Впрочем, формализм не был лишен конкретных аналитических результатов. Вслед за Зиммелем социолог Ёнэда Сётаро (1873–1945) определил общество как процесс сознательного взаимодействия между индивидами вне государства или домашнего хозяйства, а задачей своей дисциплины – изучение форм объединения между такими индивидами. Два вывода представляли особый интерес: сам Ёнэда (в 1919 году) определил современный «интеллектуальный класс», в значительной степени синонимичный новому среднему классу, как тех, кто получал доход в целом за счет знаний или технического опыта. Этот класс, слишком многочисленный, чтобы полностью ассимилироваться со старой элитой, как рискнул предположить Ёнэда, в конечном счете сформировал бы связи с пролетариатом. Такое «движение», утверждал он, является общественной проблемой, имеющей серьезные последствия, особенно с точки зрения политического будущего самого рабочего класса. Ученик Ёнэды Таката Ясума (1883–1972), в свою очередь, подчеркивал не столько формы взаимодействия, сколько единство и волю к сосуществованию между индивидами, особенно в социальных классах; единство общества, принудительное или добровольное, было объективным фактом, выходящим за рамки «ментальных взаимодействий» отдельных личностей у Зиммеля. Кажется правдоподобным обнаружить в такой работе, явно исходящей из новых форм городского социального взаимодействия, попытку поиска «универсальных» принципов и скрытую критику господствующей «реальности» сельского сообщества на всех уровнях. В этом смысле все это хорошо согласуется с ярко выраженным универсализмом «теории [императорского] органа» у Минобэ. В то же время, как показывает траектория Янагиты – и собственное возвращение Такаты к Gemeinschaft в 1930-х годах, – сельский «остаток», сформированный государством, рано или поздно заплатил бы за универсализацию 50 .
50
Мастерское изложение тенденций после Первой мировой войны в японских общественных науках и мысли, с фокусом на японскую «современную» (модан) жизнь см. в [Harootunian 2000]. См. также краткий очерк в [Kawamura 1994: 54–57] и (о Зиммеле) [Bergner 1981: 95–98].

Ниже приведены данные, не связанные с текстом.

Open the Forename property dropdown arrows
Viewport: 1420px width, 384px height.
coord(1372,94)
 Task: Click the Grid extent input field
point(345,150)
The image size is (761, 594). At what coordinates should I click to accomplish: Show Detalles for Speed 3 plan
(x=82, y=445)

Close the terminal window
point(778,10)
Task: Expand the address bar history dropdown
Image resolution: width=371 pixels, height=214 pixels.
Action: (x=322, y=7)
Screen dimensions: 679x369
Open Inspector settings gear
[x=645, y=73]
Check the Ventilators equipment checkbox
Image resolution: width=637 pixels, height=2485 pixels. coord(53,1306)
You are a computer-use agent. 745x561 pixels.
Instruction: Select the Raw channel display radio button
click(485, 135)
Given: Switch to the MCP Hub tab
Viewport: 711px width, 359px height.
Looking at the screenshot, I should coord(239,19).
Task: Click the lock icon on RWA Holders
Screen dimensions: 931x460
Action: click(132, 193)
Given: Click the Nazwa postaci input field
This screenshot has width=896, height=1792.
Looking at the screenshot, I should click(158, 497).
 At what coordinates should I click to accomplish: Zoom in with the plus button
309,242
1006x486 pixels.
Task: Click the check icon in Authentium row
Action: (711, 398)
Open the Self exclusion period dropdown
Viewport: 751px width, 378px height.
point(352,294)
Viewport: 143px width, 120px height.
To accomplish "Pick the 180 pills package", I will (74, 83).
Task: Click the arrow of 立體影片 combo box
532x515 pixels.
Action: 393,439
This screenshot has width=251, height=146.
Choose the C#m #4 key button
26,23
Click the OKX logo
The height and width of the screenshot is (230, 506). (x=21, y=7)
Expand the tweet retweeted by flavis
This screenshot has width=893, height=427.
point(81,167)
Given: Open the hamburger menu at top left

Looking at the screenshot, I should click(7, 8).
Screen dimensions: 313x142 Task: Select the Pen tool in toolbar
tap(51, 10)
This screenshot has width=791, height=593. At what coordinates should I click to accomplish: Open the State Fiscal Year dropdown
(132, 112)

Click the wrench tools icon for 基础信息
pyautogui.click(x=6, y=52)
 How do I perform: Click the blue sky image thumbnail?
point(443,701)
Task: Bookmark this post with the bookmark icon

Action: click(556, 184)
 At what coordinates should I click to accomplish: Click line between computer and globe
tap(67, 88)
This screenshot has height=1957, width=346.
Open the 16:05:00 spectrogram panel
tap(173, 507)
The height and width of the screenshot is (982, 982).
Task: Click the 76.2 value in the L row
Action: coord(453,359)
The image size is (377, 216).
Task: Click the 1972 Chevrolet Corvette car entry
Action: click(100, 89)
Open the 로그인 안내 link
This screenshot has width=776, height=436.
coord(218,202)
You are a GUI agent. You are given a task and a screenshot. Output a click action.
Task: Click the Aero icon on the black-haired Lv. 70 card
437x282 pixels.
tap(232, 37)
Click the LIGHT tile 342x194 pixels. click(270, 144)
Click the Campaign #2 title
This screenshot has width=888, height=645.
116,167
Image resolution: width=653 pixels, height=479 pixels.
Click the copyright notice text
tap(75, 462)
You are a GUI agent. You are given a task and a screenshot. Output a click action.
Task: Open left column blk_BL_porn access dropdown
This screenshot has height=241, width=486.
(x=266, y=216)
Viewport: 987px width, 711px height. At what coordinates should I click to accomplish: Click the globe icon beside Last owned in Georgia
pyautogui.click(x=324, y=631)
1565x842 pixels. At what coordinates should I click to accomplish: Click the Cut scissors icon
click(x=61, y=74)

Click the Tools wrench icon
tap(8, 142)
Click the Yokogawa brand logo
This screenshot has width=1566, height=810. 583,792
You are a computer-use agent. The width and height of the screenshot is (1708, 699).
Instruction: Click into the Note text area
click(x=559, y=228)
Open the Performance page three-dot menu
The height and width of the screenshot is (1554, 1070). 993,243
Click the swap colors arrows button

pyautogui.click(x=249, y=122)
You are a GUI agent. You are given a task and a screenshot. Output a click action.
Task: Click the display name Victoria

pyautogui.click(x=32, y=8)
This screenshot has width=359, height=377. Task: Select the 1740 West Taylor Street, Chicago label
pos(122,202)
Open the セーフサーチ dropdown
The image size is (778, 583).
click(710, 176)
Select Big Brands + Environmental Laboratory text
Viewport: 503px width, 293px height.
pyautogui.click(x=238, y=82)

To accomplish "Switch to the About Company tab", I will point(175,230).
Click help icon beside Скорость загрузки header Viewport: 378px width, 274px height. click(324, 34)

Помимо университетов, пионерами вовлеченных и эмпирических общественных наук были христианские и другие социальные реформаторы, а также ученые, связанные с профсоюзами и институтами, такими как частный Институт социальных исследований Охары. Особенно примечательным был проповедник Кагава Тоёхико (1888–1960) – один из известнейших в свое время, – который переехал в трущобы Синкавы, составил там свои обзоры Кобэ и Осаки и подробно написал о необходимости «человеческого строительства» для измученных и израненных бедняков тех мест. В своих исследованиях люмпен-пролетариата, куда также входили многочисленные изгои, он стремился охватить опыт массовой бедности модерна, начиная с ее социальной этиологии и заканчивая рассмотрением моделей незанятости, форм семьи, привычек расходования средств, диеты, пороков и преступности. За несколько лет до рисовых бунтов 1918 года и землетрясения в Канто 1923 года (за которым последовала резня корейцев в Токио) Кагава сделал удивительное предсказание: деградация предрасполагает индивидов с ослабленной способностью к самоконтролю – к массовому насилию, которое случится скорее раньше, чем позже 51 .
51
См. [Кагава 1973б; Кагава 1973а]. В недавних исследованиях работ Кагавы высказывается мысль, что в описании изгоев, начиная с использования понятия «эта», приписывания иностранного происхождения изгоям-крестьянам и вплоть до его использования недостаточно отрефлексированной и предвзятой лексики, Кагава действовал «с точки зрения дискриминации». Об этом см. [Кирисуто 1991]. Полное сочувствия к Кагаве исследование см. [Сумия 1995].